Getoonde tekst:
In ‘De Duitse literatuur vanaf 1960’, een passus uit Hans Benders voordracht ‘Die Aufgabe, eine Geschichte zu erzählen’, gehouden in de Brusselse Deutsche Bibliothek, situeert het Keulse redactielid van ‘AKZENTE’ de band (en de weg) Schmidt-Bobrowski-Weiss: ‘De “Poetologie der sensuellen Wahrnehmung” vertoont parallellen met een kenmerkende houding, die we ook “Poetica van het exacte herinneren” zouden kunnen noemen. Wat al voor Arno Schmidt in de “Berechnungen 1” (1955) een uitgangspunt van nieuwe prozavormen was - “die Besinnung auf den Prozeß des Sich-Erinnerns” - herhaalt zich in de theorie en in de praktijk. De auteur verwijst naar de verwijdering t.o.v. zijn stof, van een gebeurtenis of van een plaats die hij wenst te beschrijven. “Waar bevind ik me?”, vraagt Johannes Bobrowski als schrijver en hoofdfiguur van zijn roman “Levins Mühle” (1964) en antwoordt: “... enkele honderden kilometers luchtlijn ten westen van ginds Weichseldorp”. Niet alleen de afstand moet worden opgevoerd, maar ook de opgave, waarvoor de auteur staat: hij dient iets te schrijven, dat hij niet vóór zich heeft, dat hij zich herinnert en dat precies door het feit, dat hij het zich herinnert, des te scherper kan worden gefixeerd’.

Deel gegevensset:
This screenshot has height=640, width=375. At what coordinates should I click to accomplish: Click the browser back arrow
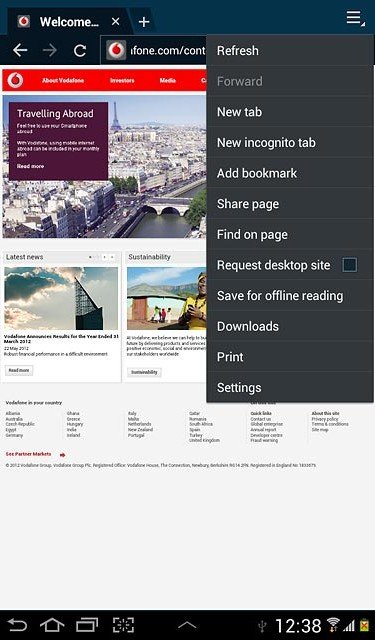click(x=20, y=51)
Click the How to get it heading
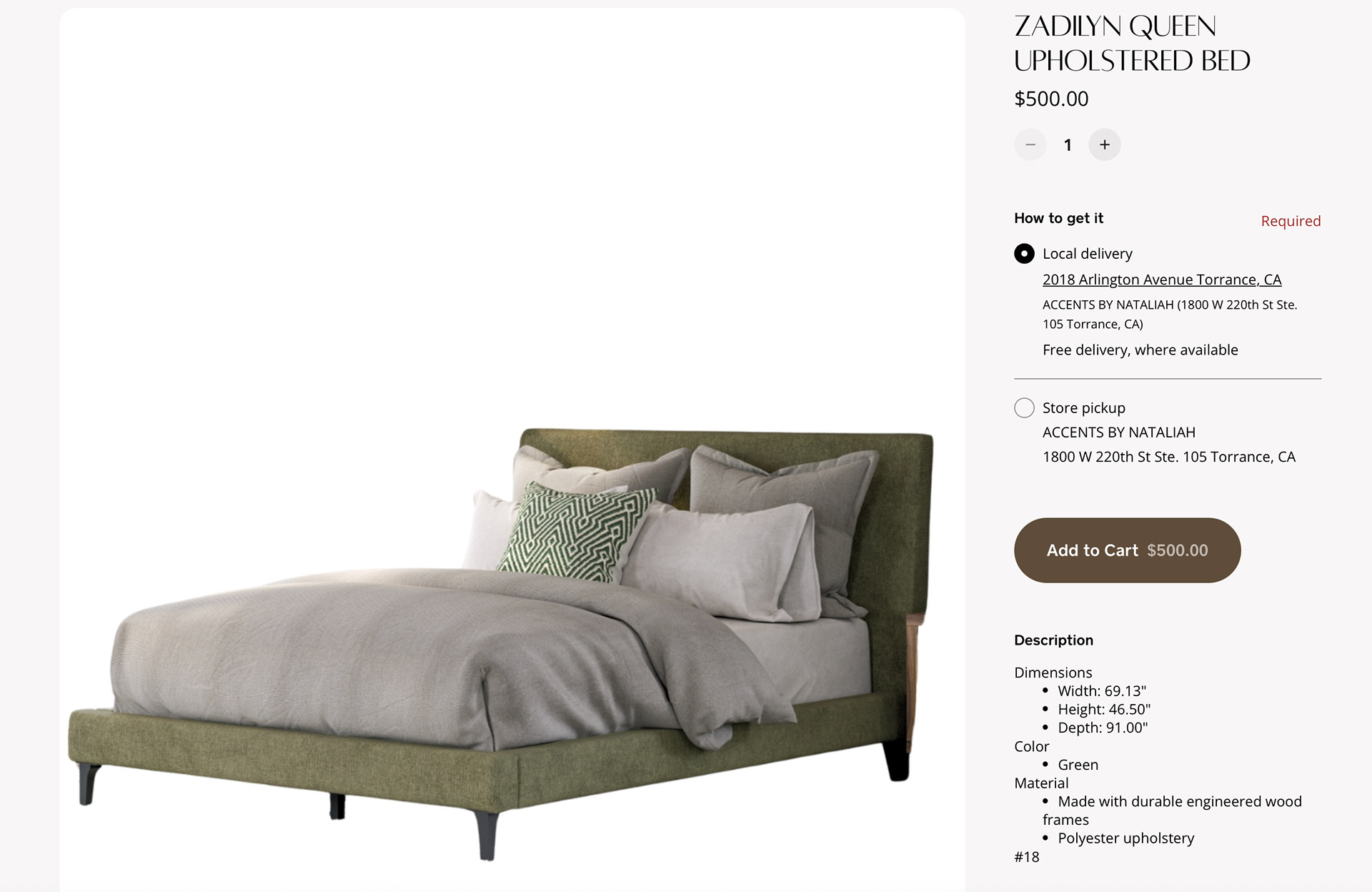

Opdracht:
Beantwoord alstublieft deze vragen over de tekst over Hans Benders voordracht:
1. In welke instelling werd de voordracht gehouden?
2. Welk werk van Arno Schmidt wordt genoemd, en uit welk jaar?
3. In welk jaar verscheen de roman "Levins Mühle"?

Resultaat:
1. In de Brusselse Deutsche Bibliothek.
2. "Berechnungen 1", uit 1955.
3. In 1964.